Eurovíziós Dalverseny 2008: Magyarországi döntő 
Eurovíziós Dalverseny 2008: Magyarországi döntő was the Hungarian national selection which selected the Hungarian entry for the Eurovision Song Contest 2008. The show took place on 8 February 2008 at Pólus Center's Fortuna Stúdió in Budapest, hosted by Éva Novodomszky and Levente Harsányi and was broadcast on m1.

Format 
The competition featured fifteen entries where the Hungarian entry for Belgrade was selected by a four-member judging panel and votes from the public. Each judge assigned scores to each entry ranging from 1 (lowest score) to 10 (highest score) immediately after the artist(s) conclude their performance and the sum of all the jury scores created an overall ranking from which points from 1 (lowest) to 15 (highest) were distributed.

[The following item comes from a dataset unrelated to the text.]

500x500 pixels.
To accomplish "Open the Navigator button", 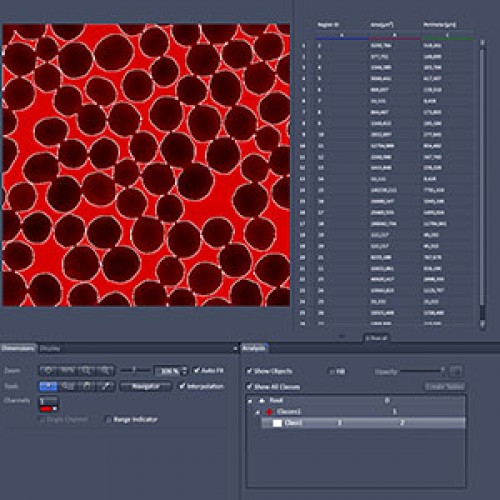I will [146, 386].
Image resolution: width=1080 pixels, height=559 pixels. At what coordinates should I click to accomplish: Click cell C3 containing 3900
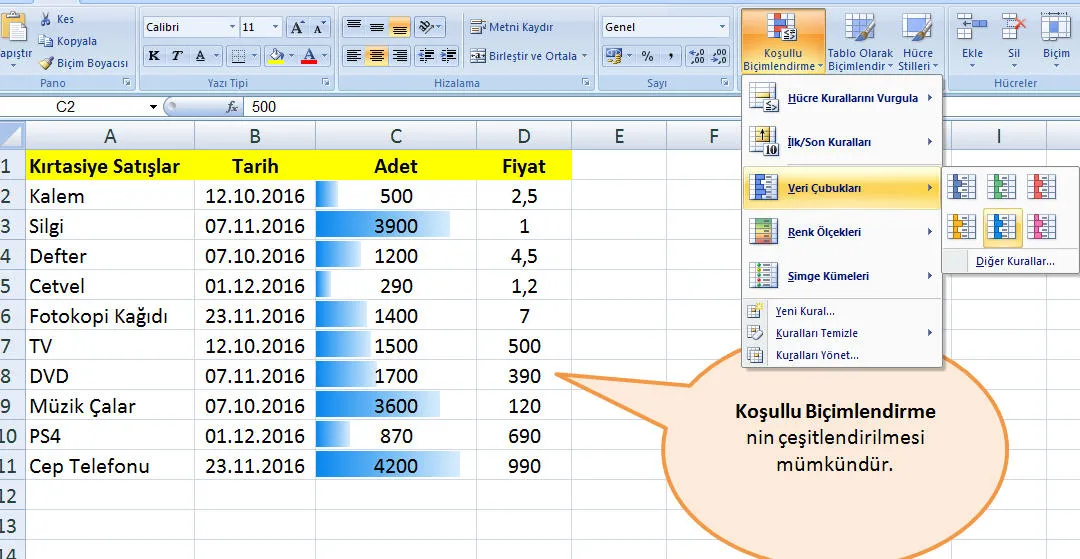point(396,226)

The public submitted their vote via telephone or an SMS and the overall ranking of the entries was also assigned points from 1 to 15. The summation of the judges scores and the public vote determined the winning entry.

The judging panel consisted of:

 Miklós Malek – Ferenc Erkel award-winning composer and conductor
 László Benko – rock musician and composer
 Eszter Horgas – flautist
 Balázs Lévai – MTV programme editor

Competing entries 
Artists and composers were able to submit their applications and entries for the competition between 10 November 2007 and 12 December 2007. Competing artists were required to either hold Hungarian citizenship or be able to speak Hungarian fluently. In addition, only artists that had a valid contract with a record company/professional management and that had released an album were eligible to compete. Artists were also required to submit their songs in both English and Hungarian. After the submission deadline had passed, 30 entries were received by the broadcaster. A four-member preselection jury selected fifteen entries for the competition. The jury consisted of Miklós Malek, László Benko, Eszter Horgas and Balázs Lévai. The competing artists were announced on 14 January 2008.

Final 
The final took place on 8 February 2008 where fifteen entries competed. "Szívverés" performed by Csézy was selected as the winner via the combination of votes from a jury and a public vote submitted through telephone and SMS. Adrien Szekeres and Csézy were both tied with 29 points but since Csézy received the most votes from the public she was declared the winner. In addition to the performances of the competing entries, guest performers included 1994 Hungarian Eurovision entrant Friderika Bayer, 1997 Hungarian Eurovision entrants V.I.P., 2005 Hungarian Eurovision entrants Nox and 2007 Hungarian Eurovision entrant Magdi Rúzsa.

Preparation 
Following Csézy's win at the national selection, the English version of "Szívverés", titled "Candlelight", was released on 11 February 2008.

At Eurovision
In previous years, if a country placed in the top 10 countries in the final they automatically qualified to the final of the next contest. Had this rule remained for the 2008 contest, Hungary would have directly qualified for the final. However, a change in rules due to the large intake of countries participating in the contest meant that only five countries, the host country and the Big Four countries, would automatically qualify to the final. As such, Hungary were forced to compete in one of the two semi-finals of the 2008 contest in Serbia.
She competed in the second semi-final on May 22, performing fifteenth. She placed nineteenth and last with six points, getting four points from Serbia, one from Georgia and one from Denmark.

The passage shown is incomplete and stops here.